より安定し、安全で、スマートな無線ネットワークを

 「Stable」な無線の提供に向けて、ドミニク氏は「より高速で、イーサネットよりも伝送距離の長い802.11acに対応した新しい製品群をリリース済みだ」と語った。これまで同様、アクセスポイントの管理機能やネットワーク可視化といった機能をともに提供することで、ギガビット無線LANを「点」ではなく、安定した「面」として利用できるようにしていくという。

 アルバ創業者でCTOを務めるケーティ・メルコート氏は、無線LANが高速化し、デバイスの密度が上がれば上がるほど「キャパシティ」が課題になると指摘。そこで「複数あるアクセスポイントの中から、最も接続状態のよいものを選んで接続する独自技術『ClientMatch』によって、健全な接続状態を維持する」と述べた。さらに、第二世代の802.11ac「802.11ac WAVE2」では、マルチユーザートランスミッションによって、キャパシティをさらに拡大できるとしている。同社では2015年半ばに802.11ac WAVE2対応製品を投入予定だ。

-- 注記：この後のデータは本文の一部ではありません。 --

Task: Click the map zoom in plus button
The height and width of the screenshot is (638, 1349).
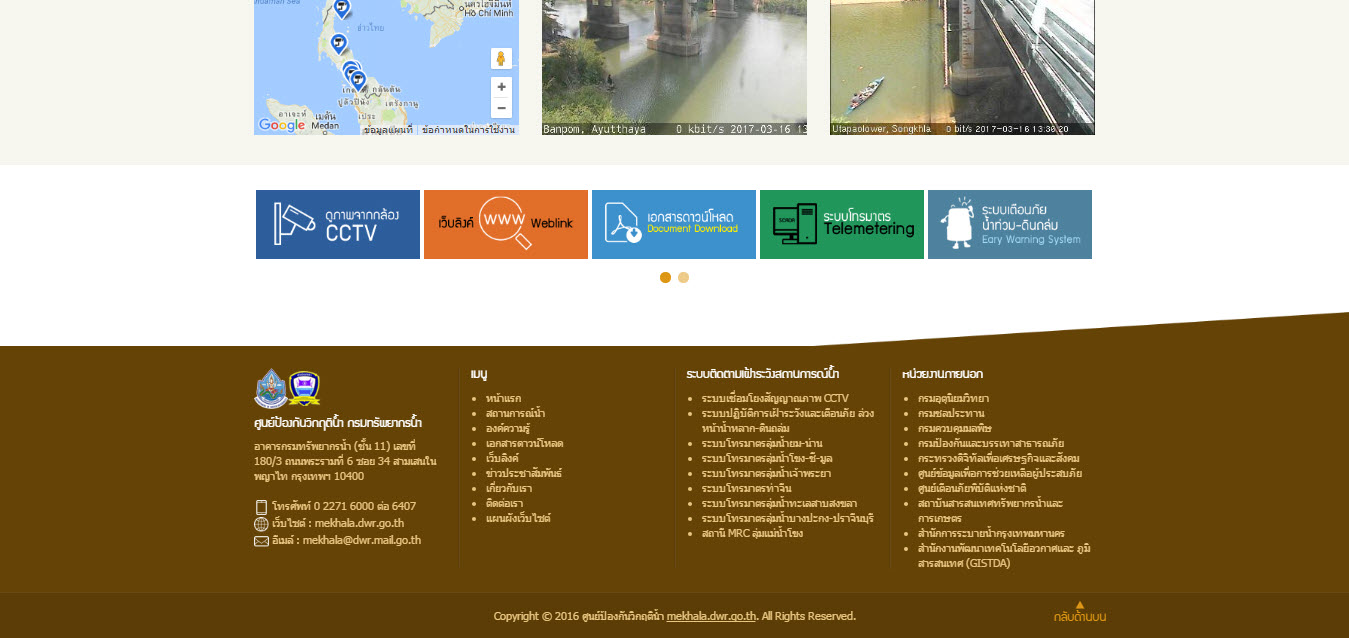Action: (x=501, y=87)
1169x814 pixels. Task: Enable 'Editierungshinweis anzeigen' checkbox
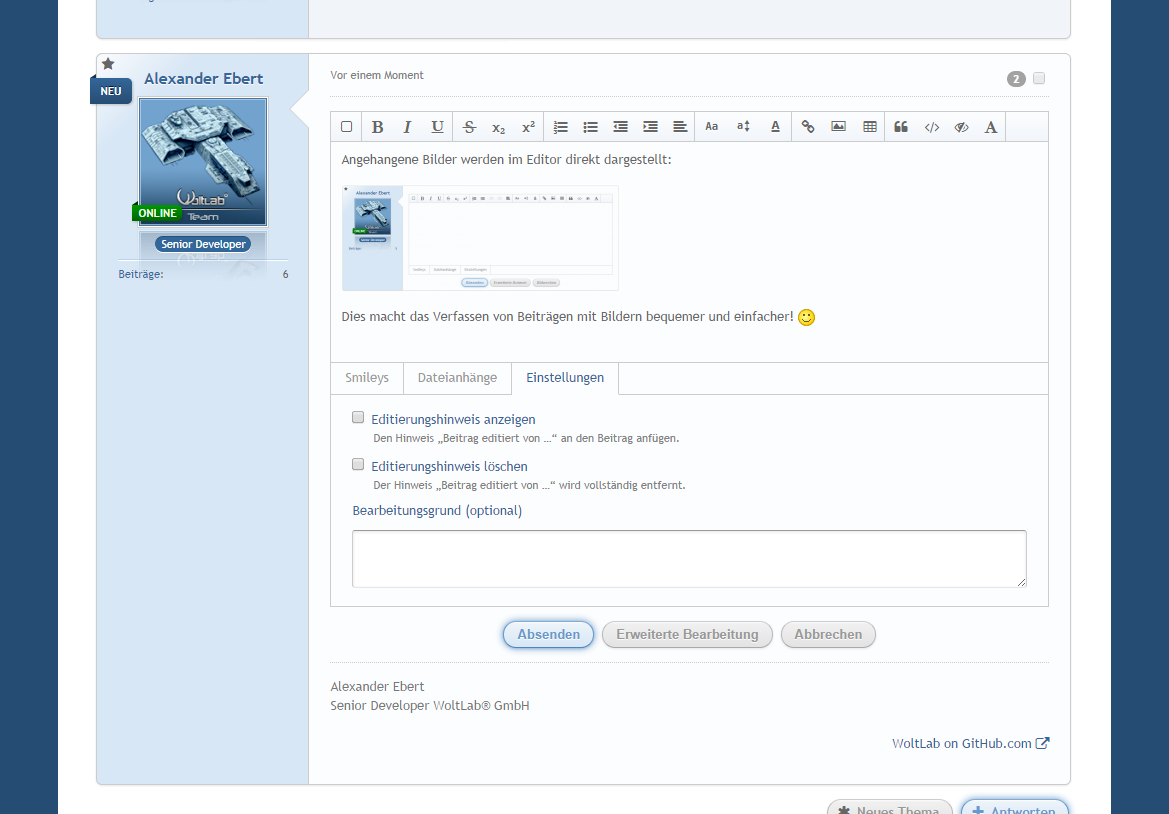[358, 418]
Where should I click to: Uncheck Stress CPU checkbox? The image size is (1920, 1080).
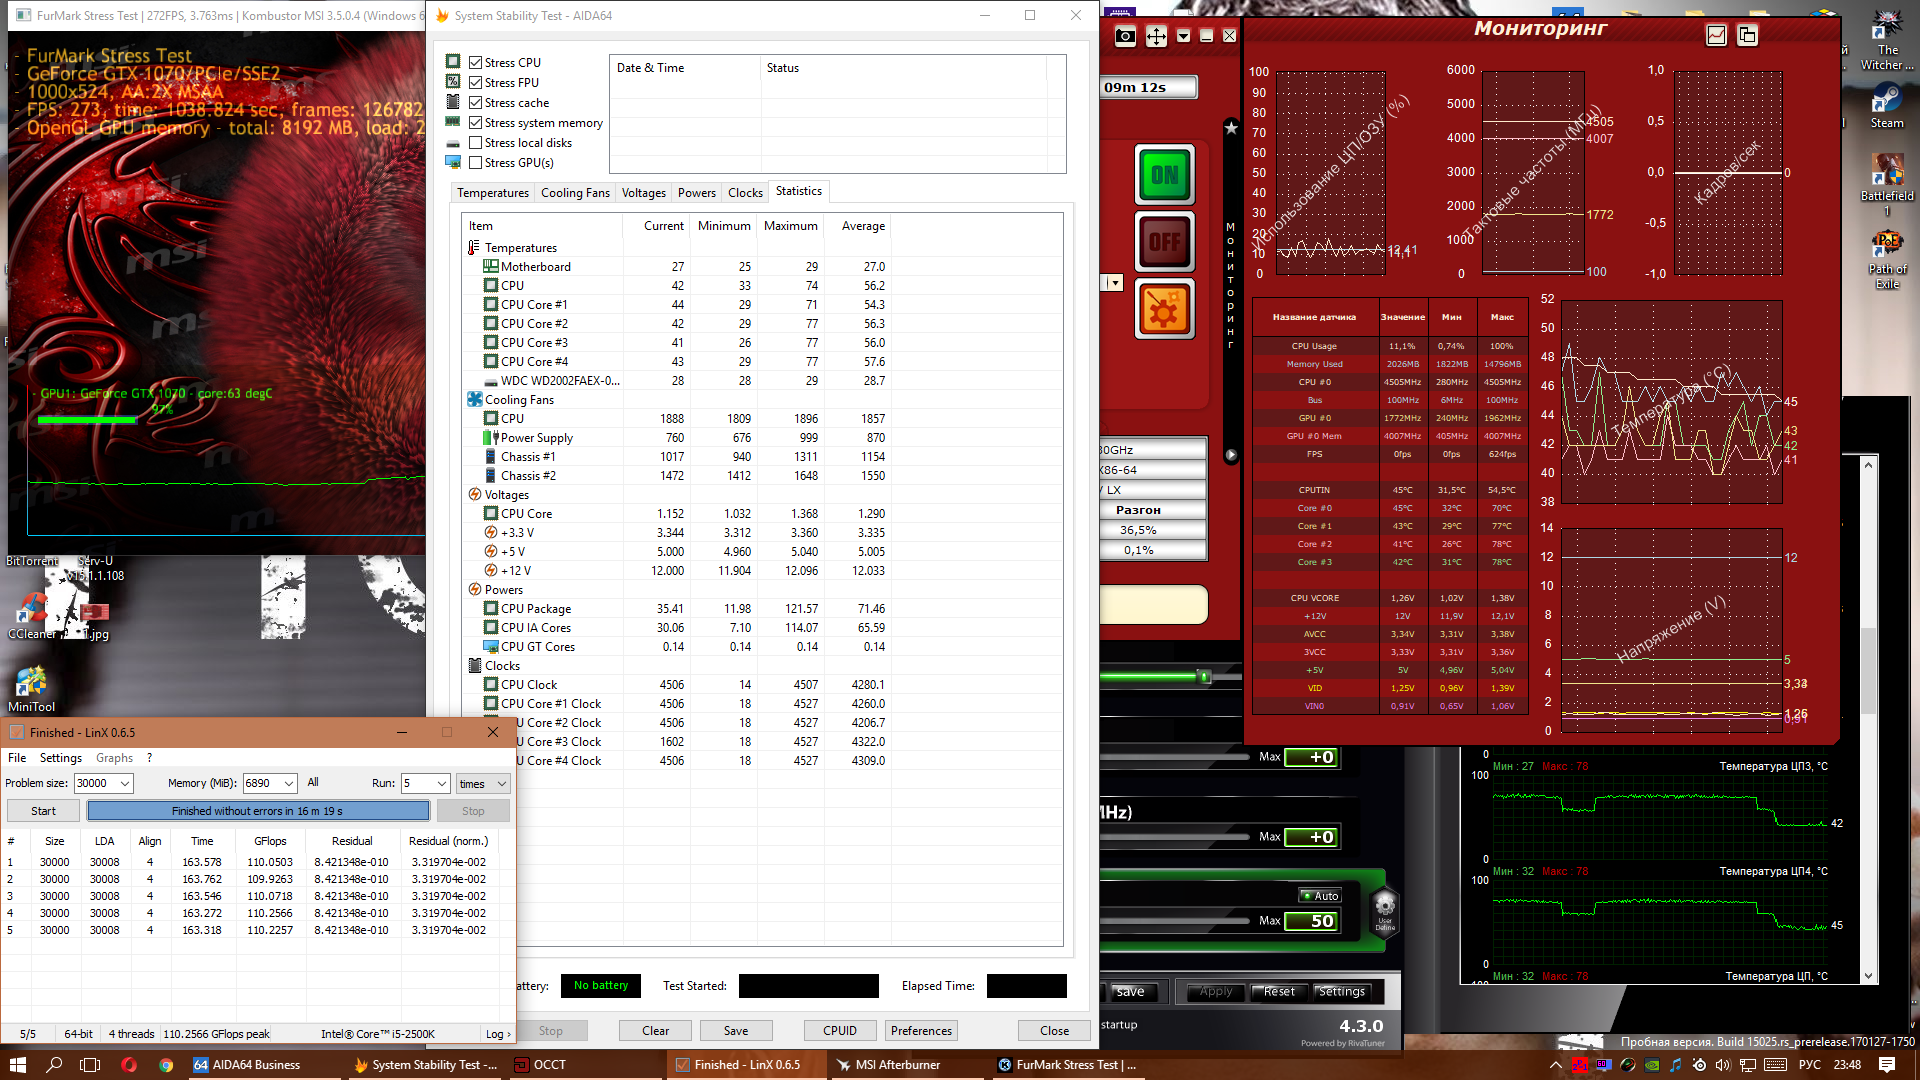(x=476, y=63)
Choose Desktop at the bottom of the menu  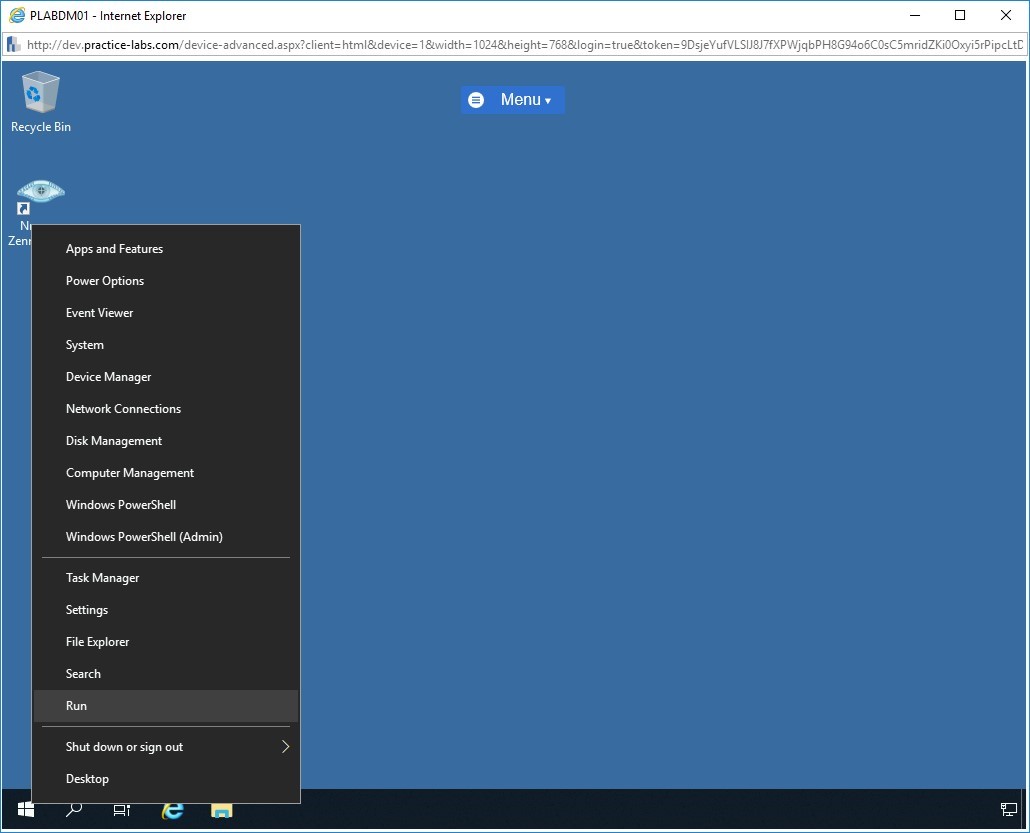point(87,778)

 「Secure」については、モバイルやBYODの普及により、資産を囲い込んで守る「境界型セキュリティ」の限界が見えている。しかも、企業ネットワークの利用者は社員だけとは限らない。ゲストや期間限定の契約社員など、さまざまなユーザーがアクセスしてくる可能性がある。こうした環境では「規制線を引いて、そこで守りを固めるセキュリティではなく、交通整理的なアクセスセキュリティが必要だ。パケットレベルで文脈を判断し、ダイナミックにポリシーを適用する仕組みが求められる」(ドミニク氏)。アルバでは、統合認証基盤の「ClearPass」を通じて、認証や認可、アクセス管理といった機能を提供し、こうした要件に対応していく。

 無線LANはその仕様の中に、認証や暗号化といった機能が組み込まれているが、アルバではサードパーティのセキュリティ製品と連携することで、いっそうのセキュリティ強化に取り組むとメルコート氏は述べた。具体的には「ClearPass Exchange」を通じて、Mobile Device Management(MDM)の「MobileIron」やパロアルトネットワークの次世代ファイアウォール製品、あるいはスプランクのSIEM製品など、幅広いセキュリティ製品との連携を実現するという。

 3つめの「Smart」の意味合いについて、ドミニク氏は次のように述べた。「『Normal Air』は安定的にパケットを処理する。『Smart Air』はただきちんとパケットを処理するだけでなく、そのパケットの中に何が入っているか、どんなコンテキストなのかを把握し、それに基づいてインタラクティブに処理を行う」。例えば、同じユーザー、同じデバイスの通信だとしても、ビジネスの重要な音声通話は、他のアプリケーションのデータより優先するよう重み付けしたり、キャパシティを優先して割り当てるといったイメージだ。

 アルバでは、このSmartというコンセプトを、エンタープライズネットワークにとどまらず、パブリックな無線ネットワークにも適用することで、新たな「価値」を生み出せると考えているという。ユーザーのオプトインが大前提になるが、ショッピングモールや空港などで、ユーザーの位置を元にナビゲーションを行ったり、デジタルマーケティングを展開したり、逆に事業者側でスタッフの配置を最適化するといったイメージだ。同社はこれを「Mobile Engagement」というソリューションとして展開していく。